The Obama administration is actually just sticking with a George W. Bush-era decision by the Fish and Wildlife Service to deny polar bears endangered species status. Both Obama and Bush simply support the scientific evidence that polar bears are not an endangered species.  The Fish and Wildlife Service defended the previous administration’s decision to give the polar bear the less-protective “threatened” species designation, a move that will frustrate environmentalists who hoped for the stronger protection as an “endangered” species under the Endangered Species Act.

 That was the reason Anti-Global Warming advocates pressured the Bush administration to go further and declare them endangered rather than threatened, and hoped the Obama administration would act where Bush would not. A finding of “endangerment” would allow AGW advocates to start filling court dockets with lawsuits against emitters of carbon dioxide by claiming that global warming was killing polar bears. It would also give the government the opportunity to bypass Congress and the EPA and start regulating emissions under the Endangered Species Act rather than the separate endangerment finding the EPA proposes to use for its expansion of regulation next year….

Over the past few years, the story about polar bear decline and dead polar bears found on ice floes has cropped up many times. Actually, there was a single sighting of four dead bears the day after "an abrupt windstorm" in an area housing one of the increasing bear populations.
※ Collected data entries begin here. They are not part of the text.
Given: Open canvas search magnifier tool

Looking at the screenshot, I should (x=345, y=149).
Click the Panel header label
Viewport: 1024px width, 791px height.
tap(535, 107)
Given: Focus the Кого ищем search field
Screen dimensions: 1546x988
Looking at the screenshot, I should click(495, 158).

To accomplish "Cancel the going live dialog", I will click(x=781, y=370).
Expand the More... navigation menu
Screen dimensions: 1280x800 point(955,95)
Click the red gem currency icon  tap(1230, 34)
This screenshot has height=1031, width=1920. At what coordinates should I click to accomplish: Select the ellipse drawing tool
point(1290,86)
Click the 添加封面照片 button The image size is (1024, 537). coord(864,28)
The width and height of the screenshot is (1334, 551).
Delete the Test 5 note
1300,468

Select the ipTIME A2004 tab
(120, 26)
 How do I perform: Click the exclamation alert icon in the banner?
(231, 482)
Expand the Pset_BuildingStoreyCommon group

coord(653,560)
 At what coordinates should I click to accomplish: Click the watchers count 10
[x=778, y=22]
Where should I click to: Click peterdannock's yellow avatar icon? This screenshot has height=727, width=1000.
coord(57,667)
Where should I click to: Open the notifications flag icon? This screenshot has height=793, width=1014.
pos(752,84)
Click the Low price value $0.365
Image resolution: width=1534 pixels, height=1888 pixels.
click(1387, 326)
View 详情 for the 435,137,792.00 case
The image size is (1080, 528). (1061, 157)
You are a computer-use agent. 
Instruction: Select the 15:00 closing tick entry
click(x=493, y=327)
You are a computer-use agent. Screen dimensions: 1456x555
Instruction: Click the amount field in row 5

 What various studies have really told us is that of the twenty distinct subpopulations of polar bears, one or possibly two were declining in Baffin Bay; more than half were known to be stable; and two subpopulations were actually increasing around the Beaufort Sea. Moreover, it is reported that the global polar-bear population has increased dramatically over the past decades, from about five thousand members in the 1960s to twenty-five thousand today, through stricter hunting regulation.

The article provides some interesting facts about polar bears and their status and is worth the read.